Target position records
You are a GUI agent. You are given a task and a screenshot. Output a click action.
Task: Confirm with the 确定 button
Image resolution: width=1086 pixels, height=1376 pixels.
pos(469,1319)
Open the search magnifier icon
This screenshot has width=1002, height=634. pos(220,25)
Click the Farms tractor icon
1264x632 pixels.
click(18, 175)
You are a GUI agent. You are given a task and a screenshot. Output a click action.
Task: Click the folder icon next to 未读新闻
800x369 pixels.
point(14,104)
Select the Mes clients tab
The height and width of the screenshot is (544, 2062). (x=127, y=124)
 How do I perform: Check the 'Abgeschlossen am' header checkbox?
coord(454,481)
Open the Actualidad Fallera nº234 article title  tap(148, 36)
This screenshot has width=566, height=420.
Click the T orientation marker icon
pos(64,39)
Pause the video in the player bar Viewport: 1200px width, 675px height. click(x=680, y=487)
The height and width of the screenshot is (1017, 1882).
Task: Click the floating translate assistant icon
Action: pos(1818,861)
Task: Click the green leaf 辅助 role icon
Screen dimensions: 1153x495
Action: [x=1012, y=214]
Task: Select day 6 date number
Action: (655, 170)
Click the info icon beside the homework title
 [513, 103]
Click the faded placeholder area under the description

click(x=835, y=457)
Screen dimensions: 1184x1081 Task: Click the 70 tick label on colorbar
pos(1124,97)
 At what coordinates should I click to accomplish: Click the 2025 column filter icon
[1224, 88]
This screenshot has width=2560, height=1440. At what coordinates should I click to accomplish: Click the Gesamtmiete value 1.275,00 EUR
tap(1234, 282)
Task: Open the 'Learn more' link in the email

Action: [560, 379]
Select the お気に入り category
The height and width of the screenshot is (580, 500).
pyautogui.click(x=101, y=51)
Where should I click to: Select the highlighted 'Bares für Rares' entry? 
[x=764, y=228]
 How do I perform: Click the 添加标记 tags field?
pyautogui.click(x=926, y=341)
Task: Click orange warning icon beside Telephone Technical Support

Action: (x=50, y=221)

• The exercise
Extract the lines of the data above, from its first line through the line containing "Action: [560, 379]", inclusive, and reproduce them verbatim.

• Final result
You are a GUI agent. You are given a task and a screenshot. Output a click action.
Task: Confirm with the 确定 button
Image resolution: width=1086 pixels, height=1376 pixels.
pos(469,1319)
Open the search magnifier icon
This screenshot has width=1002, height=634. pos(220,25)
Click the Farms tractor icon
1264x632 pixels.
click(18, 175)
You are a GUI agent. You are given a task and a screenshot. Output a click action.
Task: Click the folder icon next to 未读新闻
800x369 pixels.
point(14,104)
Select the Mes clients tab
The height and width of the screenshot is (544, 2062). (x=127, y=124)
 How do I perform: Check the 'Abgeschlossen am' header checkbox?
coord(454,481)
Open the Actualidad Fallera nº234 article title  tap(148, 36)
This screenshot has width=566, height=420.
Click the T orientation marker icon
pos(64,39)
Pause the video in the player bar Viewport: 1200px width, 675px height. click(x=680, y=487)
The height and width of the screenshot is (1017, 1882).
Task: Click the floating translate assistant icon
Action: pos(1818,861)
Task: Click the green leaf 辅助 role icon
Screen dimensions: 1153x495
Action: [x=1012, y=214]
Task: Select day 6 date number
Action: (655, 170)
Click the info icon beside the homework title
 [513, 103]
Click the faded placeholder area under the description

click(x=835, y=457)
Screen dimensions: 1184x1081 Task: Click the 70 tick label on colorbar
pos(1124,97)
 At what coordinates should I click to accomplish: Click the 2025 column filter icon
[1224, 88]
This screenshot has width=2560, height=1440. At what coordinates should I click to accomplish: Click the Gesamtmiete value 1.275,00 EUR
tap(1234, 282)
Task: Open the 'Learn more' link in the email

Action: [560, 379]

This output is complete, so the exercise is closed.